Pull each line with the string "height" from the entries.
★ ★ ★ ★ ★ ★ ★
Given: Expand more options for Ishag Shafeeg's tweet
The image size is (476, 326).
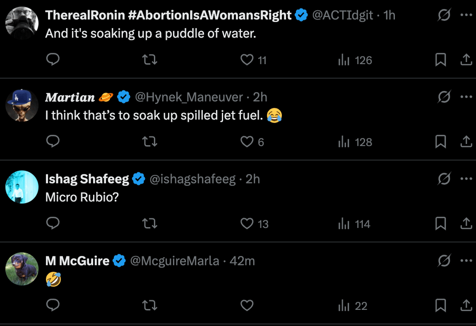Looking at the screenshot, I should click(466, 179).
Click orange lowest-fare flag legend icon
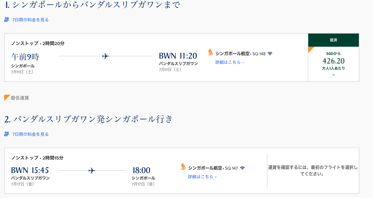 pyautogui.click(x=7, y=98)
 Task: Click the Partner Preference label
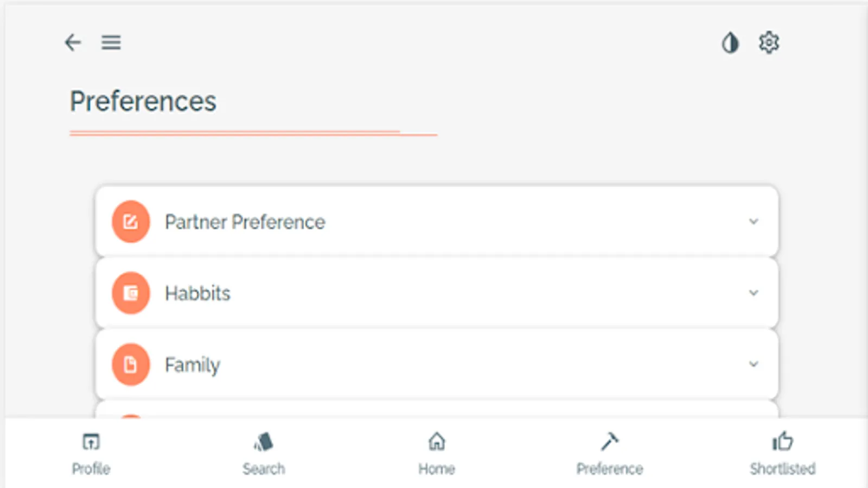(x=245, y=222)
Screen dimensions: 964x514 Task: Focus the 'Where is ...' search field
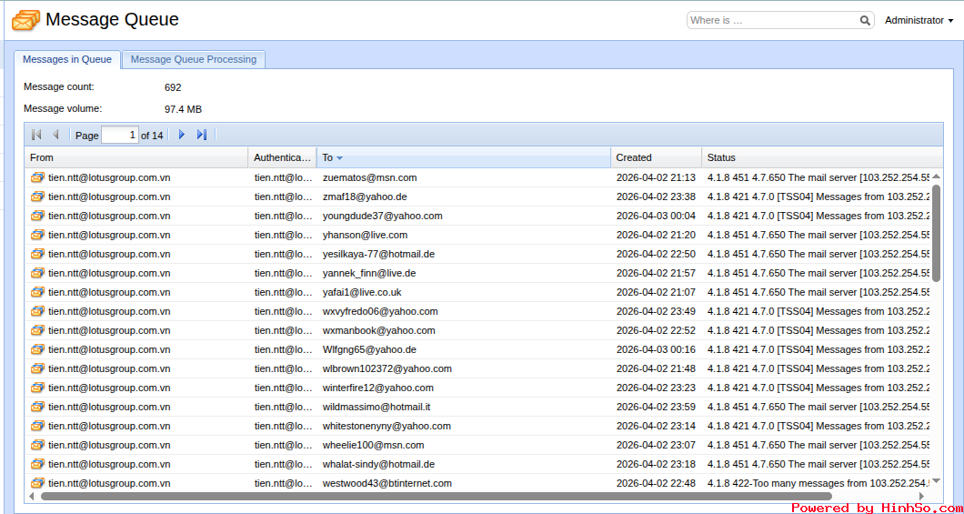pyautogui.click(x=772, y=20)
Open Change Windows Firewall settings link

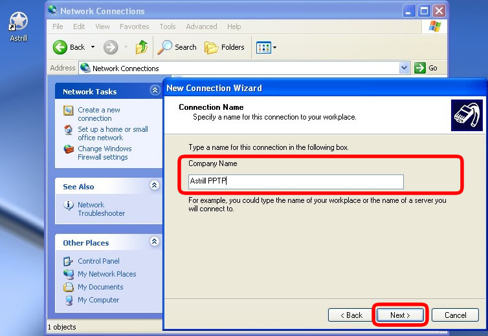coord(104,152)
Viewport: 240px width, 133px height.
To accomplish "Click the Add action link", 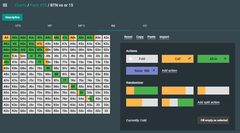I will 169,71.
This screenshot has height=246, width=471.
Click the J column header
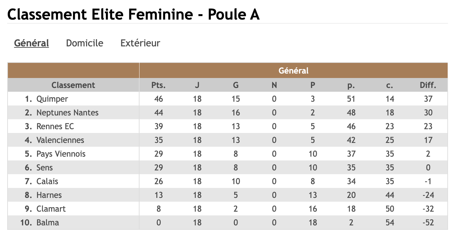(x=197, y=85)
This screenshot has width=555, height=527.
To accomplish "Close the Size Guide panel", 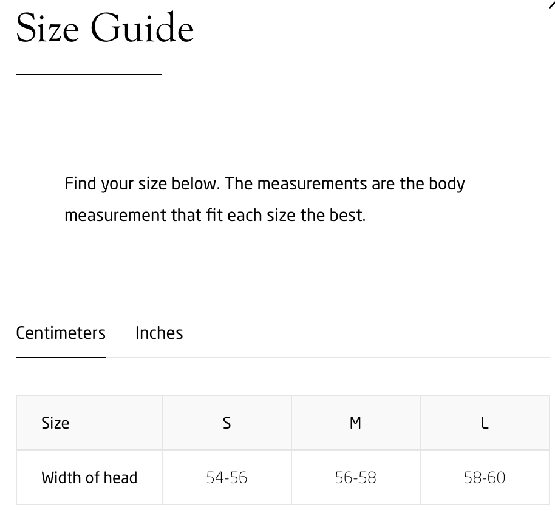I will 551,5.
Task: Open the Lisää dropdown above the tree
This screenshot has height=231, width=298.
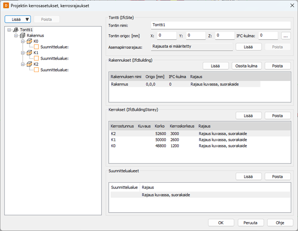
★ ★ ★ ★ ★ ★ ★
Result of this task:
Viewport: 240px width, 133px height.
This screenshot has height=246, width=471.
This screenshot has width=555, height=527.
This screenshot has height=231, width=298.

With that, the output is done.